En premier lieu, la frontière isole, enferme les acteurs : gouvernants, populations, groupes, mais dans le même temps elle rassure, car elle contribue à l’auto identification des sujets, à la création d’un « chez soi ». La frontière est par ailleurs une ligne à transgresser, faute de quoi, aucun sujet n’aura de relations avec autrui, et donc pas d’existence. Cependant, cette transgression est souvent dangereuse ; d’où le double caractère de toute frontière, à la fois créatrice d’ordre, d’identité, d’identification, et résultat de ceux-ci. Sans frontière, il n’y a pas de sujet, pas d’histoire pas d’existence, pas de défense. Déjà le vocabulaire grec apparaît riche. Horos, péras, terma. Horos, c’est le sillon, la ligne tracée par l’araire, qui délimite la borne, la limitation, la frontière des terres. Péras, dérivé d’un substantif indo-européen, signifie l’idée de fin, d’indépassable, au pluriel extrémités, entre le monde civilisé et les barbares. Terma, du genre neutre, signifie le « terme », « fixer les limites ». La frontière était par contre une notion ambiguë chez les Romains. Leur vocabulaire n’est pas hérité des étymons grecs et ne repose que sur deux mots spécifiques, mieux connus : limes et finis. Limes au départ, chemin bordant un domaine, a signifié ultérieurement frontière. Finis, comme horos, veut dire « borne » et au pluriel les frontières d’un pays, le pays limité par des frontières. En français, la frontière dérive de « front », issu de l’étymon latin frons qui signifie au sens propre le « front » dans un visage. Puis par extension le devant de quelque chose. Que ne fut-il employé dans le vocabulaire militaire : front d’une armée, d’un bataillon, d’une bataille… « Frontière » création lexicale française du XIIIe siècle offrait alors plusieurs acceptions.

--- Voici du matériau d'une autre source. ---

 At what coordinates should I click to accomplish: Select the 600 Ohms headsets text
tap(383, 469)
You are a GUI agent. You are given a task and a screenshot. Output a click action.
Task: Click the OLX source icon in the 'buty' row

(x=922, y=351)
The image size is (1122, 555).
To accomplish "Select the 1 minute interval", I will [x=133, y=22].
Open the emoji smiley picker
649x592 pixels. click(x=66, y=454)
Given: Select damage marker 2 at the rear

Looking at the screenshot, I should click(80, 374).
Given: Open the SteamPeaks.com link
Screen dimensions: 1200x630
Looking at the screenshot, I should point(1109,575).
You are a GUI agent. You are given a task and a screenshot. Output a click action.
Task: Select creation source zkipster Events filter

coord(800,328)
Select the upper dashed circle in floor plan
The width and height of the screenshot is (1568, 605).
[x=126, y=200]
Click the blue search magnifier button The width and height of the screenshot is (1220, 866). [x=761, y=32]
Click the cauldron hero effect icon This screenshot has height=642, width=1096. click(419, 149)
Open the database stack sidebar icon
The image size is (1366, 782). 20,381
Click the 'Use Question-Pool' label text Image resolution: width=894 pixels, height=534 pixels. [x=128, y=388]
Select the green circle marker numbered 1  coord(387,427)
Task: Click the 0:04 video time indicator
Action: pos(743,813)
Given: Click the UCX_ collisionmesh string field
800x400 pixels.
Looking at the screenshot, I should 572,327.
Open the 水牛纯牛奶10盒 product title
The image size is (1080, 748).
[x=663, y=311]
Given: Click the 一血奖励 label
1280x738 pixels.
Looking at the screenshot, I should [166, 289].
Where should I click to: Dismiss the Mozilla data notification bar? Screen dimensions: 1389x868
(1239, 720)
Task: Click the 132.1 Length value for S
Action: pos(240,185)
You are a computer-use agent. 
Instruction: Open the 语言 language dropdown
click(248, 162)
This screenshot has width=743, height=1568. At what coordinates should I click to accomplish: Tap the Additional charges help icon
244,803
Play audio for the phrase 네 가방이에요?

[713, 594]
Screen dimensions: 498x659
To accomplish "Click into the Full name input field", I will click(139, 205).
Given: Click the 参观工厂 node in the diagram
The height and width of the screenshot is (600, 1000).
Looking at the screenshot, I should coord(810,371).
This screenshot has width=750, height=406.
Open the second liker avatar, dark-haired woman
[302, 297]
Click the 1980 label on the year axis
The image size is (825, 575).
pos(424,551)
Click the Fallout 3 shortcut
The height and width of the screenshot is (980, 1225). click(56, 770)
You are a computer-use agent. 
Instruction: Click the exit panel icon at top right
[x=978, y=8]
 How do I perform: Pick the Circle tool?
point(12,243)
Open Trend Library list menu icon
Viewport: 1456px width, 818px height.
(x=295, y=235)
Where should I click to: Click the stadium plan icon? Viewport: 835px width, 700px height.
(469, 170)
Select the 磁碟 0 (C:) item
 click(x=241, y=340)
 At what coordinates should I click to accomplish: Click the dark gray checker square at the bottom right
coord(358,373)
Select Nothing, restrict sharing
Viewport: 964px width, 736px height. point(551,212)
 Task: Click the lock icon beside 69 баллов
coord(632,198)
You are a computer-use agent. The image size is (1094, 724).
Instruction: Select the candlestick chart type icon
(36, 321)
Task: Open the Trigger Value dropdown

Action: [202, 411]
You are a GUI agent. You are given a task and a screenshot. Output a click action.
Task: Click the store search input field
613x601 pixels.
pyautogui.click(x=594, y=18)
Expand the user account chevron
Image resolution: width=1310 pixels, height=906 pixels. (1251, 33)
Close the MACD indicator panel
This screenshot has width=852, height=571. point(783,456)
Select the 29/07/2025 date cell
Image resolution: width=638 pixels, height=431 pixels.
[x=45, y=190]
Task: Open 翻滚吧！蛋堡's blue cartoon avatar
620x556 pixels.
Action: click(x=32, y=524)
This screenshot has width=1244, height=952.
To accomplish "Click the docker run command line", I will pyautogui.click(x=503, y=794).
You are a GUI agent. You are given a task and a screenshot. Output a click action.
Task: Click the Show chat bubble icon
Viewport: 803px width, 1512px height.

C’est sur cette base que les divers auteurs effectuent un véritable tour du monde des frontières à la fois intérieures et extérieures. Certaines ont certes perdu de leur signification comme les environs de Lille qui jouxtent la Belgique ou Maastricht, aux Pays-Bas qui jouxte Wallonie et Allemagne, d’autres ont revêtu une nouvelle importance après le 11 septembre 2001 comme celle entre le Québec et les États-Unis qui traverse des villages, des parcs, des habitations parfois ! Or, la pratique plus rigoureuse de gardes-côtes américains a apporté un trouble à une vie frontalière jusque-là sans souci.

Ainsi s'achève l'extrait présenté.